> **Exercise instructions**:
#1 Repeat, word for word, everything in the article on Melbourne schoolyard fight videos from "Graphic videos show" down to "than 7000 followers.".
#2 Carry on the article about the fight club craze in Melbourne schools from the point where it stops.
-------- Passage to read
And in the past four weeks, more than 20 videos have been shared to a single social media page alone.
Schools across Melbourne are embroiled in an escalating fight club craze with disturbing footage showing students being thrown to the ground, kicked and stomped on.
Graphic videos show schoolyard fights, including head-stomping and children being set upon by their attackers or repeatedly kicked while on the ground.
Students from schools including St Albans Secondary College, Tarneit Senior College, Point Cook Senior College are involved.
One page boasts more than 7000 followers.
It comes just months after the Herald Sun first revealed that schoolchildren were using social media to upload fight club videos and post-brawl images of victims’ bloodied faces and bodies.
In one video, filmed in the schoolyard, a boy throws at least six brutal punches into his victim, who was pinned to the ground, as classmates rush to save him.
Another harrowing video shows a girl corner another into a toilet cubicle, slapping and punching their trapped victim repeatedly.
Footage also shows a large brawl at St Albans train station involving students from nearby schools, with one female student shown pulling another girl’s dreadlocks and dragging her across the ground while she screams for help.
----------------
-------- Material provided
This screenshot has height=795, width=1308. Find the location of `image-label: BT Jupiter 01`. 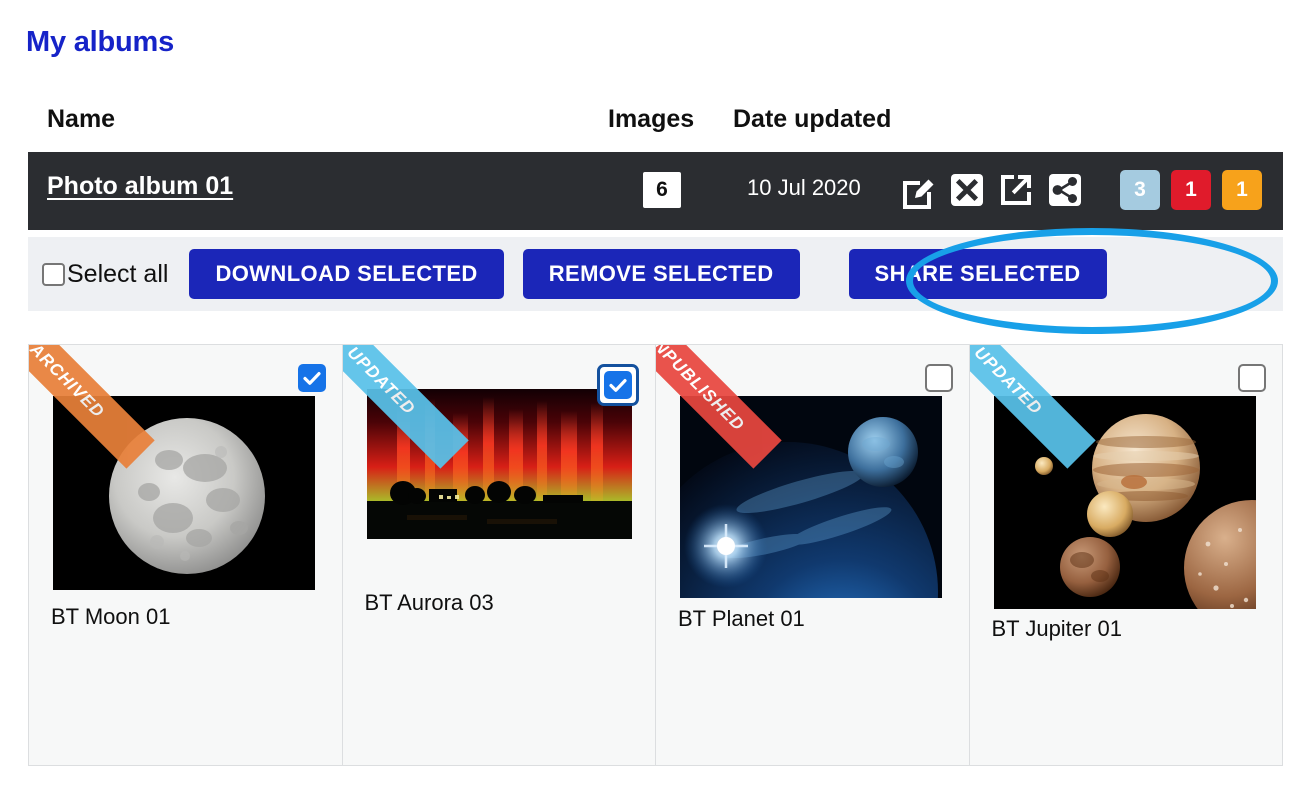

image-label: BT Jupiter 01 is located at coordinates (1056, 628).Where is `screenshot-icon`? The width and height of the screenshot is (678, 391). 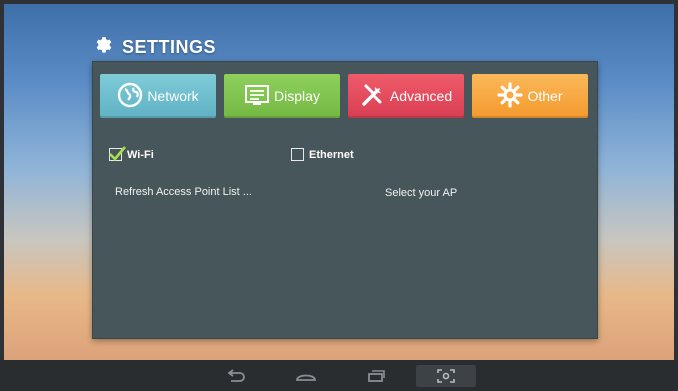
screenshot-icon is located at coordinates (446, 376).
----------------
> **Answers**:
#1
Graphic videos show schoolyard fights, including head-stomping and children being set upon by their attackers or repeatedly kicked while on the ground.
Students from schools including St Albans Secondary College, Tarneit Senior College, Point Cook Senior College are involved.
One page boasts more than 7000 followers.

#2
High-profile youth worker Les Twentyman said he had warned against teens taking part in filming fight club videos.
“They (teens) could end up seriously hurting someone or they could end up in jail,” Mr Twentyman said.
“We’ve seen recent cases where teens have ended up in court, with videos being used as evidence … their lives can change forever.”
Child psychologist Dr Michael Carr-Gregg said social media companies had the “ethics of a cash register”.
“They are normalising, sanitising and glamorising violence towards young people and its clearly against the policy that government schools have,” Mr Carr-Gregg said.
In August, four teachers from Tarneit Senior College fell victim to an alleged vicious assault by teens while coming to the rescue of a student who was ambushed in an after-school group attack.
A Department of Education spokesman said: “We work actively with community organisations and Victoria Police to address and prevent any violence or conflict outside school grounds.”
“All schools have strong policies in place to address any incidents of violence or bullying and where isolated incidents occur, schools take decisive action, including disciplinary action where appropriate,” the spokesman said.
A Victoria Police spokesman said assaulting someone else was not brave or a piece of fun – it’s a sickening, cowardly act.
“Our advice to those depicted in some of these videos is simple – consider the damage your actions will cause, as the repercussions from a fight don’t always start and end in the schoolyard,” he said.
“When vision of a fight involving students comes to our attention, we work closely with schools to identify those involved and do not hesitate to lay criminal charges.
“Many of these fights are planned in advance so we implore parents and guardians to contact police if they hear about upcoming fights involving children.”